## What the task requires
Reproduce the stretch of the passage on the Measuring Instruments Directive from "The main principles" through "proof of conformity.", word for word.

------ Passage shown

The MID’s key objective is to remove barriers to trade in measuring instruments. It sets out requirements which must be complied with before instruments can be placed on the European market or put into use. These are stated as generic essential requirements (ERs) with which all instruments must comply, and instrument-specific ERs in individual Annexes.
The main principles are that to assess conformity of products with the MID, MSs may designate notified bodies (NBs) – essentially test houses in that particular MS which are independent of its legal metrology organisations. Not all MSs will have NBs for each category of instrument, but the MID allows approval completed in one MS to be equally valid in another. In general, manufacturers will submit new products to the NB of their choice in any MS for confirmation that the product conforms; this product may then be CE marked and sold in that and any other MS, which must accept the mark as proof of conformity.
The regime for conformity assessment is flexible and can range from the NB directly carrying out tests, through the NB accepting the results of tests carried out within a quality assurance regime, to full declaration by the manufacturer of conformity of both design and production. The MID is a ‘new approach’ directive, which means that the ERs are broad and may need interpretation to assist assessment of compliance. This is usually done through European standards (ENs) produced under a mandate from the Commission. Compliance with such standards is deemed a fast track to conformity. The MID also establishes a Measuring Instruments Committee (MIC) which has powers to agree normative references which presume conformity, and to amend the requirements of the instrument-specific Annexes.

------------
------ Data listing

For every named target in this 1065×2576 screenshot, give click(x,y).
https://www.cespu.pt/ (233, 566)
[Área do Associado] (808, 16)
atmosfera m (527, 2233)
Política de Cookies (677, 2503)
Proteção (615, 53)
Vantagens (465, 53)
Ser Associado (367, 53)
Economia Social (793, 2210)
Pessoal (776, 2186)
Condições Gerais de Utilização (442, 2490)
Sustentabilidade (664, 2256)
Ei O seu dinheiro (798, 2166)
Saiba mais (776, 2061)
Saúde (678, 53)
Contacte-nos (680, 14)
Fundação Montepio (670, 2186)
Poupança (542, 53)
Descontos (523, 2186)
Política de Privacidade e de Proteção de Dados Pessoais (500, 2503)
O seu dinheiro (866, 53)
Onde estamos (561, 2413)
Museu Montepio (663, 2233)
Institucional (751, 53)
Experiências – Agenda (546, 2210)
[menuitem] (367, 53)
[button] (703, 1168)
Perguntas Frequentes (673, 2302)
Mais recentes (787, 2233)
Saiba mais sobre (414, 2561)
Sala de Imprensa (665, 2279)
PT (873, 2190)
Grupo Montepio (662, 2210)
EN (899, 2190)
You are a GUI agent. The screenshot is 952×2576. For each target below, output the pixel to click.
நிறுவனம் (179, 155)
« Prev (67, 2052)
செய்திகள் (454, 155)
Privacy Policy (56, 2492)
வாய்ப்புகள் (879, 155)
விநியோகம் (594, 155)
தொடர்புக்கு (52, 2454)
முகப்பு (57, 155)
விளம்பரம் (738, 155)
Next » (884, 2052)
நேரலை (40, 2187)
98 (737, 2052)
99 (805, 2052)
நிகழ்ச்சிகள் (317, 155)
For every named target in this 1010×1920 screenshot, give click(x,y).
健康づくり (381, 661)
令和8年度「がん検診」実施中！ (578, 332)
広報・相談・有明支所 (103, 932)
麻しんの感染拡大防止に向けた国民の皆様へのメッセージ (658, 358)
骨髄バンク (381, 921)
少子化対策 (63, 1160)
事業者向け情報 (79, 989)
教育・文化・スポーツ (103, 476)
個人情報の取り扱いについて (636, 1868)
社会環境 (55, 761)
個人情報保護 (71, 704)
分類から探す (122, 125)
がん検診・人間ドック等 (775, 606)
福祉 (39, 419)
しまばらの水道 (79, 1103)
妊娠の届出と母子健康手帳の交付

------------

## Correct answer
The main principles are that to assess conformity of products with the MID, MSs may designate notified bodies (NBs) – essentially test houses in that particular MS which are independent of its legal metrology organisations. Not all MSs will have NBs for each category of instrument, but the MID allows approval completed in one MS to be equally valid in another. In general, manufacturers will submit new products to the NB of their choice in any MS for confirmation that the product conforms; this product may then be CE marked and sold in that and any other MS, which must accept the mark as proof of conformity.